Use of arterial conduits during CABG surgery has steadily grown each decade and the use of the left internal mammary artery, or LIMA, has become standard of care. The LIMA graft has shown the best longterm patency rates with roughly 90% remaining open and functioning well 10 years after surgery. Radial artery grafts are used as an alternative to saphenous vein when the quality of the vein is felt to be poor. At our institution, the radial artery is harvested in a minimally invasive manner utilizing similar endoscopic techniques that are used for the saphenous vein.
Recently there has been increased interest in using percutaneous left ventricular assist devices such as the Impella to allow patients with poor ventricular function to undergo CABG surgery more safely. Patients with low ejection fraction prior to surgery are at increased risk of morbidity and mortality.
In the RECOVER I multicenter trial, the Impella was placed intra-operatively in 16 patients who were in cardiogenic shock after being weaned off cardiopulmonary bypass. 94% of the patients survived and were discharged from the hospital which represents excellent outcomes given that the average pre-operative risk of dying for these patients using the EuroSCORE prediction model was 34%. In addition, the average pre-operative ejection fraction in this group of patients was low at 23%.
At our institution we have recently used the Impella device on three patients who were high risk and needed CABG surgery. All three had the Impella placed preoperatively and kept the device in place intra- and post-operatively to assist with left ventricular function. Once the patients were felt to be stable post-operatively their device was removed and all three were eventually discharged to home or to a rehab facility. Without the Impella device these patients most likely would have never even been offered surgery due to their prohibitively high predicted surgical mortality risk.

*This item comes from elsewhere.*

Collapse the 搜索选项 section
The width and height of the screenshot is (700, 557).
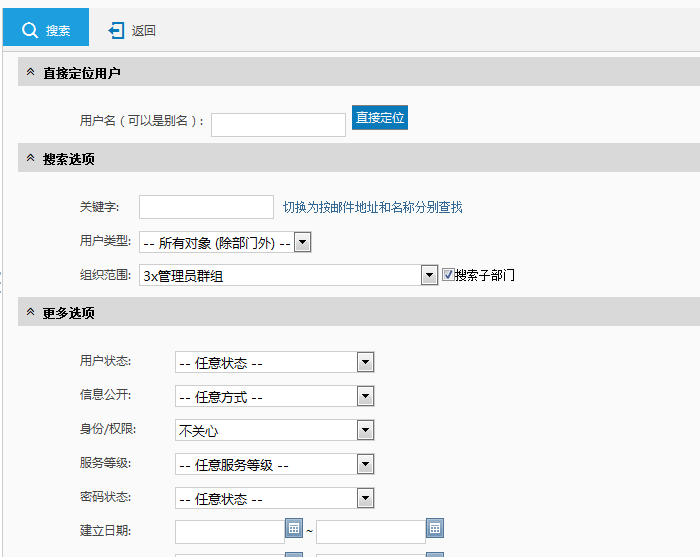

In each of the past two years at NFRMC we have performed over 500 cardiac surgeries annually, and in more than 250 cases each year it included CABG as part of the procedure. Our use of LIMA grafts was 100% and our results have shown excellent outcomes, with risk adjusted 30-day mortality rates of 2 to 2.5% which compared favorably both with national averages and risk adjusted predicted risk of mortality (PROM) using the Society of Thoracic Surgeons predictive model. Using a collaborative approach, our team of three surgeons at NFRMC continues to strive in our quest to offer the best care possible for the surgical treatment of coronary artery disease.